Single by Don Robertson
- B-side: "You're Free to Go"
- Released: March 1956
- Genre: Pop
- Length: 2:25
- Label: Capitol
- Songwriter(s): Don Robertson

Don Robertson singles chronology
|  | "The Happy Whistler" (1956) | "Every Day That I Live" (1956) |

= The Happy Whistler =

"The Happy Whistler" is a song written and performed by Don Robertson. It reached #6 on the U.S. pop chart and #8 on the UK Singles Chart in 1956.

The song was ranked #43 on Billboard magazine's Top 50 singles of 1956.
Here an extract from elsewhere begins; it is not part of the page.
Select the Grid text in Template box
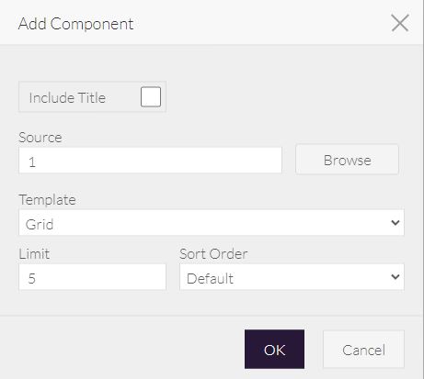(40, 225)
==Other charting versions==
- Cyril Stapleton featuring Desmond Lane released a version of the song as a single which reached #22 on the UK Singles Chart in 1956.

==Other versions==
- Ronnie Ronalde released a single version in the UK in 1956 - Columbia D.B.3785
- Eddie "Lockjaw" Davis Trio released a version of the song as a single in 1956, but it did not chart.
- Boots Randolph released a version of the song on his 1960 album Boots Randolph's Yakety Sax.
- Ernie Fields released a version of the song as a single in 1961, but it did not chart.
- The Echoes released a version of the song as a single in 1963, but it did not chart.
- Jimmie Haskell and His Orchestra released a version of the song as the B-side to their 1965 single "Boom".
- Glenn Yarbrough released a version of the song in 1965 featuring lyrics.
- Sandy Nelson released a version of the song on his 1970 album Groovy.
- Reginald Dixon released a version of the song as part of a medley with the songs "Willie Can" and "The Poor People of Paris" on his 2009 compilation album Reginald Dixon at the Organ.

==Popular culture==
- In the 1960s and 1970s, "The Happy Whistler" was the theme song for the Channel 2 children's TV show, "Doctor Max and Mombo" based out of Cedar Rapids, Iowa.